REQUIRED WORK |
Reproduce verbatim the portion of the listing that opens with the line containing "Task: Click the 'Создание" and closes with the line containing "Click the green", including both of those lines.

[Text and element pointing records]
__________________________________________________

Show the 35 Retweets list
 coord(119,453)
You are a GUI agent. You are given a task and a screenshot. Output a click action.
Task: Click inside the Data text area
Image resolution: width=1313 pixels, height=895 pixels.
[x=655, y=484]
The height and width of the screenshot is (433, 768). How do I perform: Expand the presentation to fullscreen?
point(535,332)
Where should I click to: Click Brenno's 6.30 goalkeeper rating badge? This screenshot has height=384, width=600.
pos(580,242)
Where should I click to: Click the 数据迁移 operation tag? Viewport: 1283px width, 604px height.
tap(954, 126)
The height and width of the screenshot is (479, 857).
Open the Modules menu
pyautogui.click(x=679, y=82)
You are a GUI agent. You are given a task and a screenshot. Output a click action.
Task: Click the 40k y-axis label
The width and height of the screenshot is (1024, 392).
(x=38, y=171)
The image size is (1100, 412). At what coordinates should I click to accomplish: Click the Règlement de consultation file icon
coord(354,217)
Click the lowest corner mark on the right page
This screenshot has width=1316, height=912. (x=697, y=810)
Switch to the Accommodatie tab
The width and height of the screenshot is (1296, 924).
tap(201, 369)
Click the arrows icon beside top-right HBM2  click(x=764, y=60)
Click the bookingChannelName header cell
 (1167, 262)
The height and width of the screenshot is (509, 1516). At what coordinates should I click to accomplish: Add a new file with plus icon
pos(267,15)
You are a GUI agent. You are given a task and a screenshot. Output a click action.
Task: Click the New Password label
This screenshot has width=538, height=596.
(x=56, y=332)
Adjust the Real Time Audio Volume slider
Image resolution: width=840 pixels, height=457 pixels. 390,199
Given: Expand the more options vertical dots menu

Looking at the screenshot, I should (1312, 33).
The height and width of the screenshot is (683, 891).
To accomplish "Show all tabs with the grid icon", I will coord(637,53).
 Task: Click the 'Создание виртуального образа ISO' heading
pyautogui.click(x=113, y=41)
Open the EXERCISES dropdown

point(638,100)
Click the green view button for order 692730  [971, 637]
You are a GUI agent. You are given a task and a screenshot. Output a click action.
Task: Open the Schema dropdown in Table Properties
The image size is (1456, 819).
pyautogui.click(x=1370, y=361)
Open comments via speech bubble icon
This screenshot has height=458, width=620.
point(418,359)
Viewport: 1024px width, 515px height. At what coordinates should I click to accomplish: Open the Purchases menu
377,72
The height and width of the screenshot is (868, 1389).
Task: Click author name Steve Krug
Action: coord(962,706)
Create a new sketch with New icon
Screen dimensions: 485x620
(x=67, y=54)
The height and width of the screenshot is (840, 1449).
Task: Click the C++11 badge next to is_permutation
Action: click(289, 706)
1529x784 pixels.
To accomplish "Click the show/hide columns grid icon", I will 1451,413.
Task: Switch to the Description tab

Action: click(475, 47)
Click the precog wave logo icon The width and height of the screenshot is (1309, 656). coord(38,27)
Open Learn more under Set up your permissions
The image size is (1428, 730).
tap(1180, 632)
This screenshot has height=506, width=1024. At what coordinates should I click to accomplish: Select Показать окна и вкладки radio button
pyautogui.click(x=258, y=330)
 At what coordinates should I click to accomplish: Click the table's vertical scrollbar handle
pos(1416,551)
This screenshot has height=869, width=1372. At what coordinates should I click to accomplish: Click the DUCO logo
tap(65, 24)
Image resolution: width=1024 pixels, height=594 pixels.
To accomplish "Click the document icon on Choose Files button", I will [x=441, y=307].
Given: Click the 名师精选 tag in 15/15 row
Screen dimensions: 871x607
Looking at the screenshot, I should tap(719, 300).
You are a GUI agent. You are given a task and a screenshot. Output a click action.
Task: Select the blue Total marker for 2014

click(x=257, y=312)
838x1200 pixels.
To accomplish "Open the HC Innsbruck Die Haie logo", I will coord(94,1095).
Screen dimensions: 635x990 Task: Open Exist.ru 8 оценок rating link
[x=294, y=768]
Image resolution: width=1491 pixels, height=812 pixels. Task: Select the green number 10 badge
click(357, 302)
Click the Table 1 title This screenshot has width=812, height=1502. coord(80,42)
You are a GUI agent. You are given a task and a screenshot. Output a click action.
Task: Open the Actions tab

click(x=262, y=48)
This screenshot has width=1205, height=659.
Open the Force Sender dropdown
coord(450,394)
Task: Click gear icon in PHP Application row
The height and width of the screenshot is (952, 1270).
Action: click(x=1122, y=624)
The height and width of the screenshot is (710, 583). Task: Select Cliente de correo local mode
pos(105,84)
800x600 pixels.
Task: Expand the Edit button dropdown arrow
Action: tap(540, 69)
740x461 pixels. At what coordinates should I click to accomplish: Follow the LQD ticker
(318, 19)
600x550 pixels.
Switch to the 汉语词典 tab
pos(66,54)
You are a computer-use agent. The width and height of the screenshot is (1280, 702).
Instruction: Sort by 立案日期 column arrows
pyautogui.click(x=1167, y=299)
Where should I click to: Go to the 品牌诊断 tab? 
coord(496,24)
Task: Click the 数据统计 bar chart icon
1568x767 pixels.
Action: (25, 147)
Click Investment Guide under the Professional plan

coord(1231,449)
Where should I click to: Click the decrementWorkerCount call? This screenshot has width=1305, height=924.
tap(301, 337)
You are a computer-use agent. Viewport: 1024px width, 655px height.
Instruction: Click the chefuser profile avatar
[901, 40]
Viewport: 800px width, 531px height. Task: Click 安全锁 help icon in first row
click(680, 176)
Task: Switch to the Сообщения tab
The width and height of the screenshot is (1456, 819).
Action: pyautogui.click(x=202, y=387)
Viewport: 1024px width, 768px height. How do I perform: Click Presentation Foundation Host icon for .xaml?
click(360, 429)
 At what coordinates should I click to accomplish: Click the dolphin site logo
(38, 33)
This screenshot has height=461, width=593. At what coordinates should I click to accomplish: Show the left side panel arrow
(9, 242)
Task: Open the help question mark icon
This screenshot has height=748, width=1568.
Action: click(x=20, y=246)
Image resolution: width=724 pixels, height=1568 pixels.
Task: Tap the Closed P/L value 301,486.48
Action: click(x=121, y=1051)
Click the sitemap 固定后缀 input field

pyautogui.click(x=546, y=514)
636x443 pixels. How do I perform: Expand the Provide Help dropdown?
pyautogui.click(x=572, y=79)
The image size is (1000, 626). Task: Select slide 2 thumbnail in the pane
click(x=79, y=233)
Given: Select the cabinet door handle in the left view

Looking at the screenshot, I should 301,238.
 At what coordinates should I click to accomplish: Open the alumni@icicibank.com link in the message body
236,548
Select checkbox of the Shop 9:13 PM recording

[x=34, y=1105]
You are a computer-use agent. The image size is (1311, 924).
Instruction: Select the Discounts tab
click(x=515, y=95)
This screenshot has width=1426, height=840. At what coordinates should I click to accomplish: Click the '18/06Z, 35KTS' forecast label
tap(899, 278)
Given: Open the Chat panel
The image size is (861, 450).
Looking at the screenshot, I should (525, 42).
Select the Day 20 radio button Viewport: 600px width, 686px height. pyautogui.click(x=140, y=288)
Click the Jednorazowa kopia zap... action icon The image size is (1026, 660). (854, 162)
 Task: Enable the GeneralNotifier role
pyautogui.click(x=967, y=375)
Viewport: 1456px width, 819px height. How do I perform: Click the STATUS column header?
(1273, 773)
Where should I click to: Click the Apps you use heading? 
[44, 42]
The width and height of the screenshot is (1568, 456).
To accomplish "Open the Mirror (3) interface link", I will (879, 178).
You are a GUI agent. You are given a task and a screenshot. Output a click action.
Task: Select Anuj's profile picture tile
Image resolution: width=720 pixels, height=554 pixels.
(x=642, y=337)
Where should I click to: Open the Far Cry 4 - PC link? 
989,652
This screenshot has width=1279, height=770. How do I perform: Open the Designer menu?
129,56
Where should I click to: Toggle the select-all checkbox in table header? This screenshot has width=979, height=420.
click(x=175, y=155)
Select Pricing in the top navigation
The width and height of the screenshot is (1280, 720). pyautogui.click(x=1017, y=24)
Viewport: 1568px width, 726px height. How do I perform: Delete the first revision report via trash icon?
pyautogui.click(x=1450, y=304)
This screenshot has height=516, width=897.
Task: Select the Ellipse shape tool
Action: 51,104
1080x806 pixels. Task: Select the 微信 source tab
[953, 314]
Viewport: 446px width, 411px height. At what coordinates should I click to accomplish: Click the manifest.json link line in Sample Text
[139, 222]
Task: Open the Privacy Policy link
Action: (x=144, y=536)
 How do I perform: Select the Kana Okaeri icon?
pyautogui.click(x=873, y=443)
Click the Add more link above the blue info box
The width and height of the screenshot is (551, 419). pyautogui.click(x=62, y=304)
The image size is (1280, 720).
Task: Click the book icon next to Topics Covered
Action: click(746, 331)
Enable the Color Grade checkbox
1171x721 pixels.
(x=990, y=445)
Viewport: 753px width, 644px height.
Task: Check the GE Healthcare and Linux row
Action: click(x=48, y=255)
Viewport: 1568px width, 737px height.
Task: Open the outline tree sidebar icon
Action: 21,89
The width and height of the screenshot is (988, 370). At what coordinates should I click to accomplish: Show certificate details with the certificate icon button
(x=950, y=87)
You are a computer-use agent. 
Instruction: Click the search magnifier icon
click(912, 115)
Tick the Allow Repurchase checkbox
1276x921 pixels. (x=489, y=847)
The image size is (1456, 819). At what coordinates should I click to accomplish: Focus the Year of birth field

__________________________________________________

OUTPUT FOR THIS EXERCISE |
 Task: Click the 'Создание виртуального образа ISO' heading
pyautogui.click(x=113, y=41)
Open the EXERCISES dropdown

point(638,100)
Click the green view button for order 692730  [971, 637]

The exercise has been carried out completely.